Work required: Everything from the line containing "You are a computer-use agent. 1515x917" through the end of the entries should be output exactly; nothing before it is wanted.

Data section:
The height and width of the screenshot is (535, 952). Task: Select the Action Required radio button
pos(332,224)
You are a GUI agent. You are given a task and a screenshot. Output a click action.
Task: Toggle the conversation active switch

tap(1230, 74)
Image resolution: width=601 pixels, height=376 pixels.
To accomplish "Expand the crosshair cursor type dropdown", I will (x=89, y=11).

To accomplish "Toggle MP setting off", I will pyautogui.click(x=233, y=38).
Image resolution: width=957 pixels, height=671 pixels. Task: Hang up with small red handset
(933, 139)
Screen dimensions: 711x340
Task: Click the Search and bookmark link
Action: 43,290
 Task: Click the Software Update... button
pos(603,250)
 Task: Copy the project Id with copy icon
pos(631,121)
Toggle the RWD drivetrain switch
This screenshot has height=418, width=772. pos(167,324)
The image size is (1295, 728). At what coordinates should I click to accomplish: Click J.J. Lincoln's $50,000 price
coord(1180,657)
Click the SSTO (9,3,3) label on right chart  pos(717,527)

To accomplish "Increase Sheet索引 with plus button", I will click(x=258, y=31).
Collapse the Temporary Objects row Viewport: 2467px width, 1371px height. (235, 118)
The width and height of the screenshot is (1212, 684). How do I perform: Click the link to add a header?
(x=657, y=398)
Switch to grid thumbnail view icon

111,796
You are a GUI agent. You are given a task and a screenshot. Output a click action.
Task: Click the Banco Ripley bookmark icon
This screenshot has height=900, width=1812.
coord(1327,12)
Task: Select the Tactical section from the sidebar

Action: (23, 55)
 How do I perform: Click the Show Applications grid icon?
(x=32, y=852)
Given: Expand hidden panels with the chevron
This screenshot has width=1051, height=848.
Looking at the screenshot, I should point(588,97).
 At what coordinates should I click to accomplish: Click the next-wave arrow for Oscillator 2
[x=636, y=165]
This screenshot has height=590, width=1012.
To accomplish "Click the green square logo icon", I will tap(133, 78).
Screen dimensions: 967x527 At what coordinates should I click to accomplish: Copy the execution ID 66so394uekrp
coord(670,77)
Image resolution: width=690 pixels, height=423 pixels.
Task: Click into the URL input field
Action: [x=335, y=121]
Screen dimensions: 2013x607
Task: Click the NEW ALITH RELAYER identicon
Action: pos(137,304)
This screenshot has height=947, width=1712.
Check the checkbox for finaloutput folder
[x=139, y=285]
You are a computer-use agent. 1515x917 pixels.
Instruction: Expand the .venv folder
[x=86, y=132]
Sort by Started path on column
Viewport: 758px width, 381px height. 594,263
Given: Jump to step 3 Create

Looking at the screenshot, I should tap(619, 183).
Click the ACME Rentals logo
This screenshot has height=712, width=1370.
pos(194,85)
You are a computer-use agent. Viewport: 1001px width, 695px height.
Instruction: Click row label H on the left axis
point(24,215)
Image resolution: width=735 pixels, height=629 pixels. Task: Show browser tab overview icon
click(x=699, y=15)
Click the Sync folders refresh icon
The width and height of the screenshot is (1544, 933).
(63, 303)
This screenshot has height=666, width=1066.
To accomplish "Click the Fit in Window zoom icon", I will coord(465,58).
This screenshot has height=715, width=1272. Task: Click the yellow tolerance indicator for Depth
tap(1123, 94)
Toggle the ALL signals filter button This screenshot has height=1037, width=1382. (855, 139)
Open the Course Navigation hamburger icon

Task solution:
You are a computer-use agent. 1515x917 pixels.
Instruction: Expand the .venv folder
[x=86, y=132]
Sort by Started path on column
Viewport: 758px width, 381px height. 594,263
Given: Jump to step 3 Create

Looking at the screenshot, I should tap(619, 183).
Click the ACME Rentals logo
This screenshot has height=712, width=1370.
pos(194,85)
You are a computer-use agent. Viewport: 1001px width, 695px height.
Instruction: Click row label H on the left axis
point(24,215)
Image resolution: width=735 pixels, height=629 pixels. Task: Show browser tab overview icon
click(x=699, y=15)
Click the Sync folders refresh icon
The width and height of the screenshot is (1544, 933).
(63, 303)
This screenshot has height=666, width=1066.
To accomplish "Click the Fit in Window zoom icon", I will coord(465,58).
This screenshot has height=715, width=1272. Task: Click the yellow tolerance indicator for Depth
tap(1123, 94)
Toggle the ALL signals filter button This screenshot has height=1037, width=1382. (855, 139)
Open the Course Navigation hamburger icon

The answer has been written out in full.